Problem:
For this exercise, restate word for word only the lines from the one containing "This screenshot has" through the last line below. Pictures do not get copied.

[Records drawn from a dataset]
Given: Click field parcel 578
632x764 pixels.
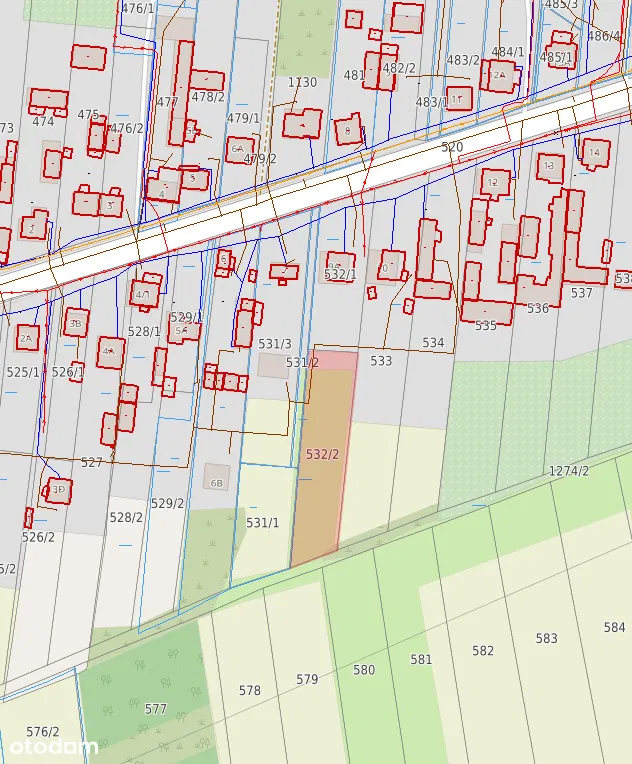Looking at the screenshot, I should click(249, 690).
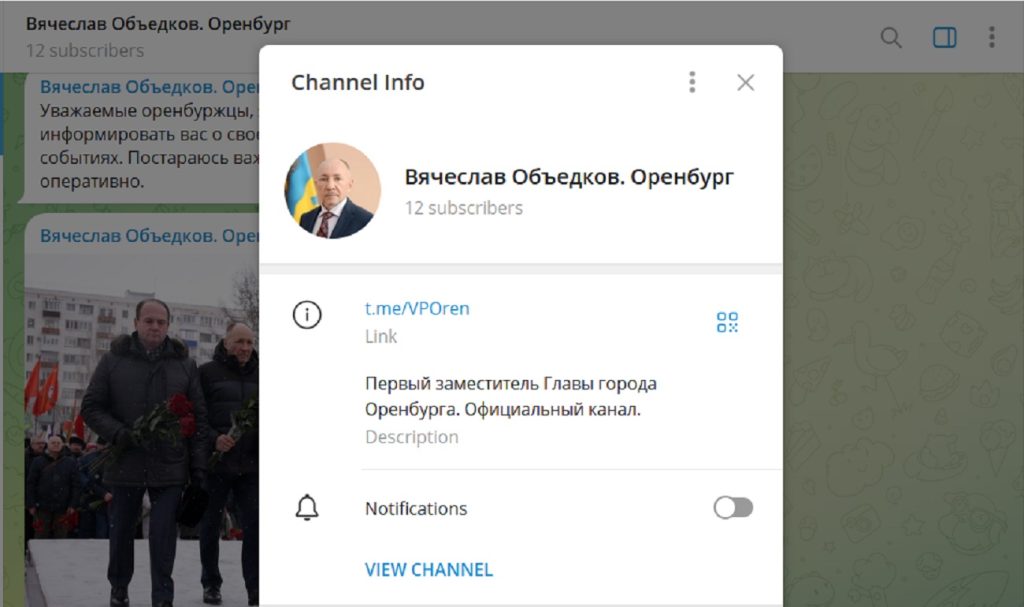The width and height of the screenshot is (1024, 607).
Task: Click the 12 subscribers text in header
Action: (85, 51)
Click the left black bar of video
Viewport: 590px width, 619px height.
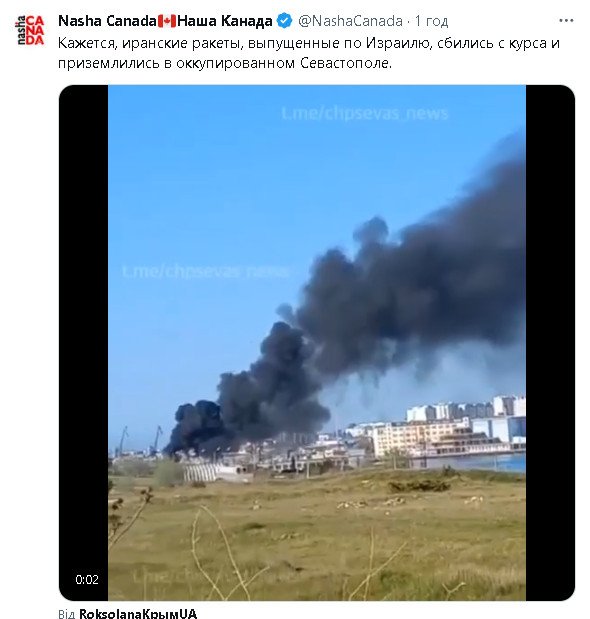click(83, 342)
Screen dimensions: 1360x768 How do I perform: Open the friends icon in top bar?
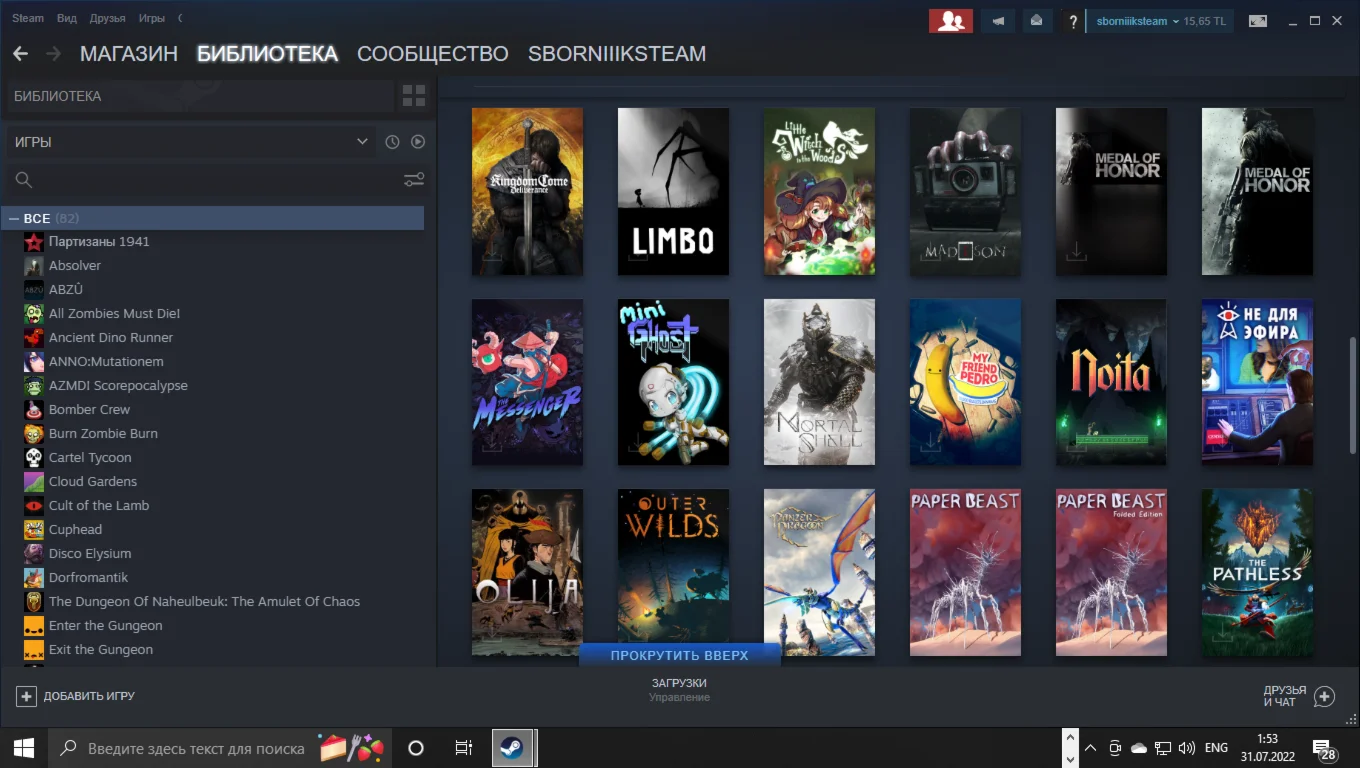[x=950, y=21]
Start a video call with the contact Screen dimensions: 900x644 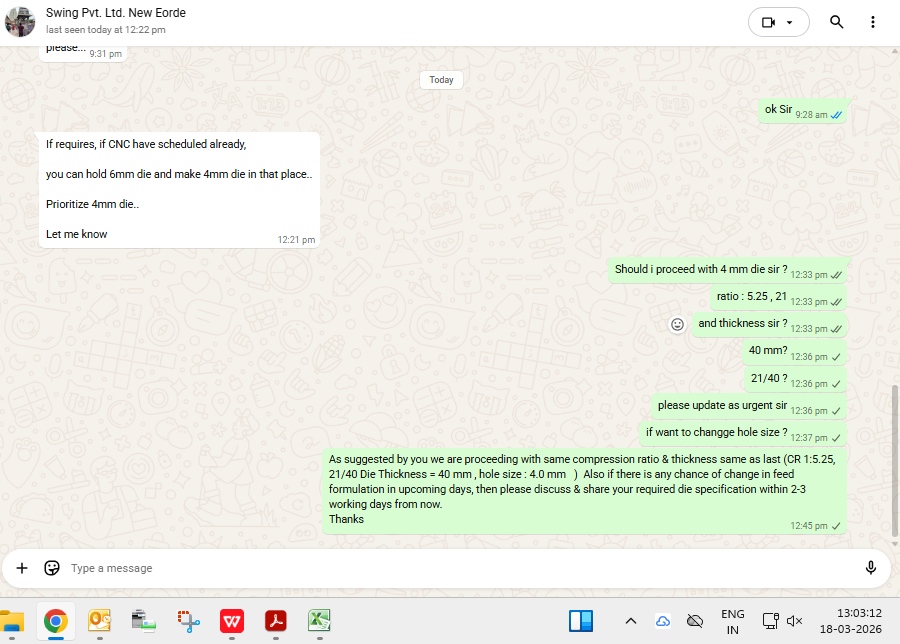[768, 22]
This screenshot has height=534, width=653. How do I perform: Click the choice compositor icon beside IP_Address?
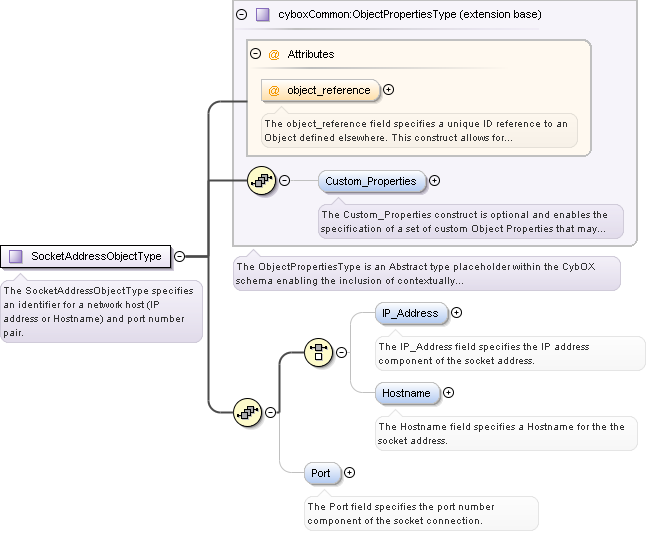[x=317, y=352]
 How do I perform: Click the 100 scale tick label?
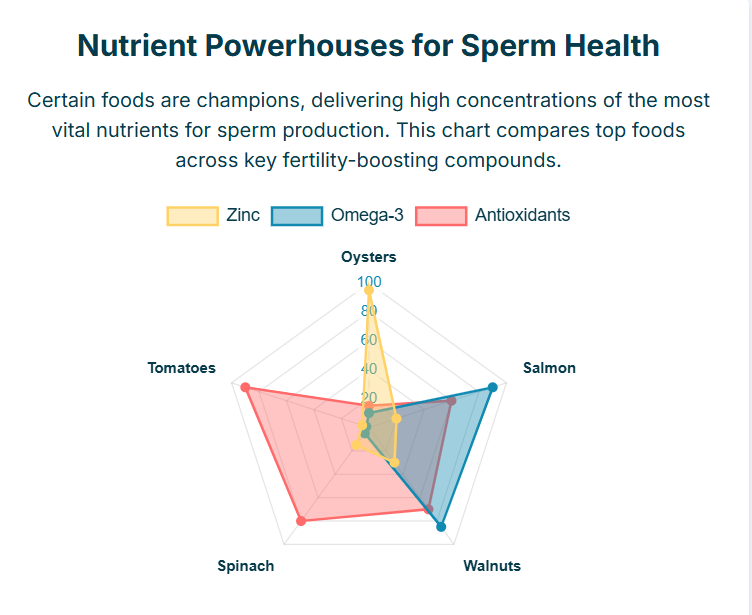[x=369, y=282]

Task answer:
This screenshot has height=534, width=653. How do I perform: Click the choice compositor icon beside IP_Address?
[x=317, y=352]
 How do I perform: Click the 100 scale tick label?
[x=369, y=282]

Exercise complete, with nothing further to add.